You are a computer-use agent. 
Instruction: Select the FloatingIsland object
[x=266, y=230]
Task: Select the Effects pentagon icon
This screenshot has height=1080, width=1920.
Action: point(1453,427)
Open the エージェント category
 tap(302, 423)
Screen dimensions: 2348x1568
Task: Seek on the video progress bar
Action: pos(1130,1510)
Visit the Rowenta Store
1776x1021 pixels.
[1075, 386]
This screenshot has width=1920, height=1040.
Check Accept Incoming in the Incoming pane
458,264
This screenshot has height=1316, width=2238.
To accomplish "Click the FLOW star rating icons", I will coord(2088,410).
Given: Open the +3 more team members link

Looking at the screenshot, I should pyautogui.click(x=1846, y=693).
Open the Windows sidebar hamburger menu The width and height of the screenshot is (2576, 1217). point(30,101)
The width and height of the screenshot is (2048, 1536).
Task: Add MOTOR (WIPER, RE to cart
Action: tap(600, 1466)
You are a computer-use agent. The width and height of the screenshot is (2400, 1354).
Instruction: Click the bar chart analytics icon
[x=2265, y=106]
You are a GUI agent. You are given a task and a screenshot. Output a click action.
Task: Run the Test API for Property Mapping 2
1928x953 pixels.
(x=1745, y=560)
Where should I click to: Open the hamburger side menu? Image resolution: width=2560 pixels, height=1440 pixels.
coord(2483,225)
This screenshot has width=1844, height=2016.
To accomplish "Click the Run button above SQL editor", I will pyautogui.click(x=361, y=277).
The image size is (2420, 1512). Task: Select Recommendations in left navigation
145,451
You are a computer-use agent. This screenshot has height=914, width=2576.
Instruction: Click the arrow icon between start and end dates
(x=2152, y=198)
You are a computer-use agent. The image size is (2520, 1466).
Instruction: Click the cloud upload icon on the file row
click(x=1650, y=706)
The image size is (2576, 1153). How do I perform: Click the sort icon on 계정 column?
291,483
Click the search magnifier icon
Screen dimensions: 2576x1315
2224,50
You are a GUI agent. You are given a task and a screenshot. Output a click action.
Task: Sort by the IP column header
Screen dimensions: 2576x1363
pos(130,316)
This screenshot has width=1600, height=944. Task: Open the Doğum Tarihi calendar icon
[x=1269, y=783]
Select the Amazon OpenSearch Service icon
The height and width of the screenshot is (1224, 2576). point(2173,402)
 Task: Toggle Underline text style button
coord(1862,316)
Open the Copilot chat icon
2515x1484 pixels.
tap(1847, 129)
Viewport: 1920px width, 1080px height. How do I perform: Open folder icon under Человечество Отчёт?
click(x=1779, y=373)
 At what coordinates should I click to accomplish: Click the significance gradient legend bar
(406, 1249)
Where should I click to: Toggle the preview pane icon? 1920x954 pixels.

ABOUT THIS TASK >>
Pull out every line in the data above that has the word "computer".

RESPONSE FOR THIS EXERCISE >>
You are a computer-use agent. 
You are a computer-use agent. The width and height of the screenshot is (2400, 1354).
You are a computer-use agent. This screenshot has height=914, width=2576.
You are a computer-use agent. The image size is (2520, 1466).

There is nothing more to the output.